“Cops Start to Swarm City’s At-Risk Areas” read the headline on Friday’s paper. While the National Guard patrols the largely deserted eastern section of New Orleans, watching for suspicious characters and on the alert for looters, NOPD patrols are being freed up to focus on areas like Central City where the five teenagers were shot down a week ago. A debate rages on the editorial page as citizens express their thanks for the assistance or their convictions that the presence of more cops is not a deterrent to crime.
Page 1 of Section B carries a color photo of the remaining walls of Coliseum Place Baptist Church after Thursday morning’s fire. “An early-morning fire tore through the historic Coliseum Place Baptist Church in the Lower Garden District on Thursday, destroying a 152-year-old mother church for local Baptist congregations and landing a fresh emotional blow in a neighborhood where the old Coliseum Theater burned in early February. ‘The more vacant land we have in the historic districts, the less historic it’s going to be, and it’s happening now with major buildings,’ said Banks McClintock, a writer and Coliseum Square Association board member.”
According to the paper, CPBC’s building was designed by architect John Barnett, and is believed to have organized Christian worship services for African slaves long before the Civil War. “It was used as a staging point for Confederate and Union soldiers during the war. In 1917, it became the meeting place for Baptists organizing a training institute that would later become the New Orleans Baptist Theological Seminary in Gentilly.” The writer points out that while neighbors have noticed vagrants breaking into and sleeping in the “mostly idle” church at 1376 Camp Street, firefighters have not determined the likely cause of the fire.
According to the article, church leaders had asked the N.O. Historic District Landmarks Commission for permission to tear down the imposing brick building. Church leader J. T. Curtis, son of longtime pastor Rev. John Curtis, is quoted as saying an engineering firm had determined the building was in danger of collapsing. That commission, however, disagreed and required the congregation, now numbering only 75, to file a formal demolition application and face a review by a landmarks board. Curtis said, “What we were having to do was go through a long, tedious period of having to contact all of the people in that area, to notify them that we were going to apply for a demolition permit to get the structure torn down.” As anyone who lives in a historic district will tell you, it’s a mixed blessing. As to the danger of the building’s collapse before the fire, all one had to do was take one look at the cracked building. You felt vulnerable even standing on the sidewalk in front.
Records of the landmarks agency do not show the church applying for such a permit application, but instead reflects concerns of city inspectors that the church was engaged in a policy of “demolition by neglect” because it did not repair broken windows, replace missing gutters, or fix shifting masonry. McClintock says the church was left open to vagrants, and that he ran people out, finding their bedrolls inside. J.T.Curtis admitted that break-ins were a problem, but that they had indeed tried to protect the church building, using padlocks and fencing and boarding up openings. My own two-cents-worth to this controversy is that all over this historic city one will find small groups of valiant members struggling to keep up ancient church buildings, but losing the battle due to a lack of finances and the aging demographics of the members and the neighborhood. Having a grand, imposing, old church structure is a mixed blessing. Ask anyone.

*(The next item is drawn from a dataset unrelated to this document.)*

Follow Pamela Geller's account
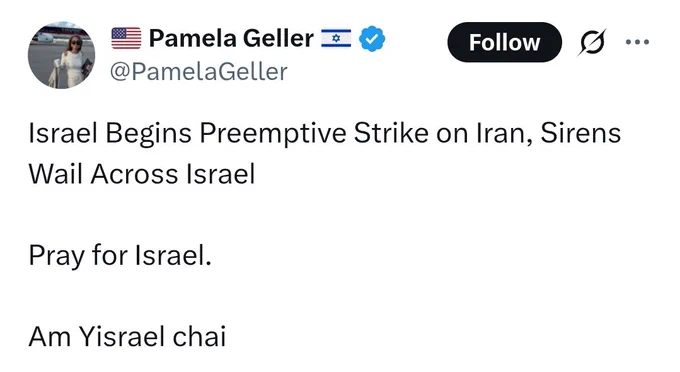Screen dimensions: 680x372 (x=504, y=42)
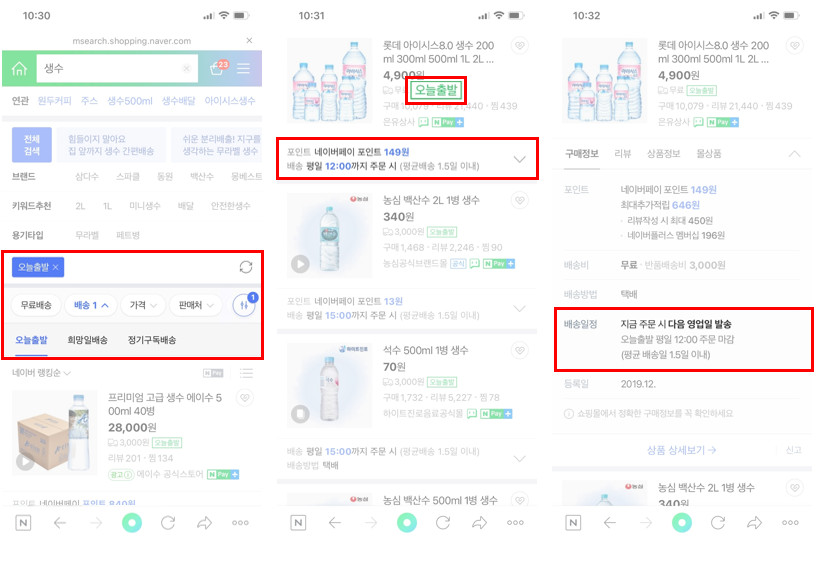
Task: Expand the 배송 1 dropdown
Action: [x=91, y=305]
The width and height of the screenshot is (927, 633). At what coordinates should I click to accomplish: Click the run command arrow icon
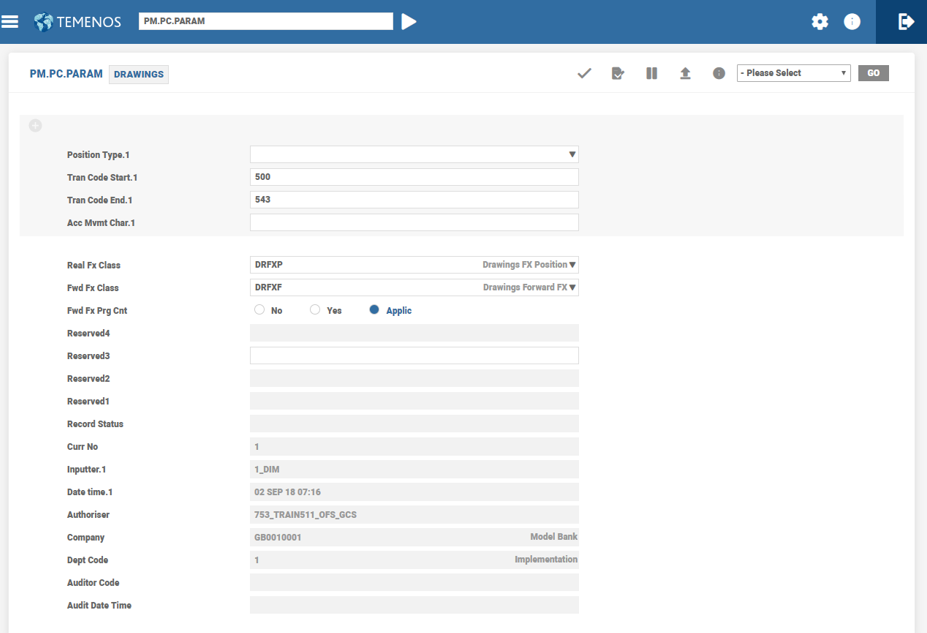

We pause here to thank God for one of our mother congregations, the wonderful Coliseum Place Baptist Church. Well done, dear friend. Our heartfelt thanks.
(Saturday morning post script. A showdown of sorts took place Friday as the demolition team arrived with their machines and preservationists stood in the way with their lawyers. Apparently, they felt that even the standing walls could be preserved some way and incorporated into any future structure. Engineers for both sides verbally sparred and disagreed, and at one point Banks McClintock, mentioned above, ran into the building, such as it was, in order to obstruct the machines. “That man…who is refurbishing a Coliseum Park house with his girlfriend, was removed from the church without incident.” Eventually, engineers who believed the church was unsafe, particularly in a hurricane-prone city, prevailed and the walls were knocked down. “McClintock said he was pleased to see that, for all the talk about how unsound the surviving structure was, the sides held up pretty well under the assault by heavy machinery.” He pointed out that it took massive blows to get the walls down, “with a touch of admiration for the brick.” The fight ended when the building was down, but as parties began to disperse, someone pointed out that the next fight would be against the condominium tower some developer would no doubt be planning for that site.)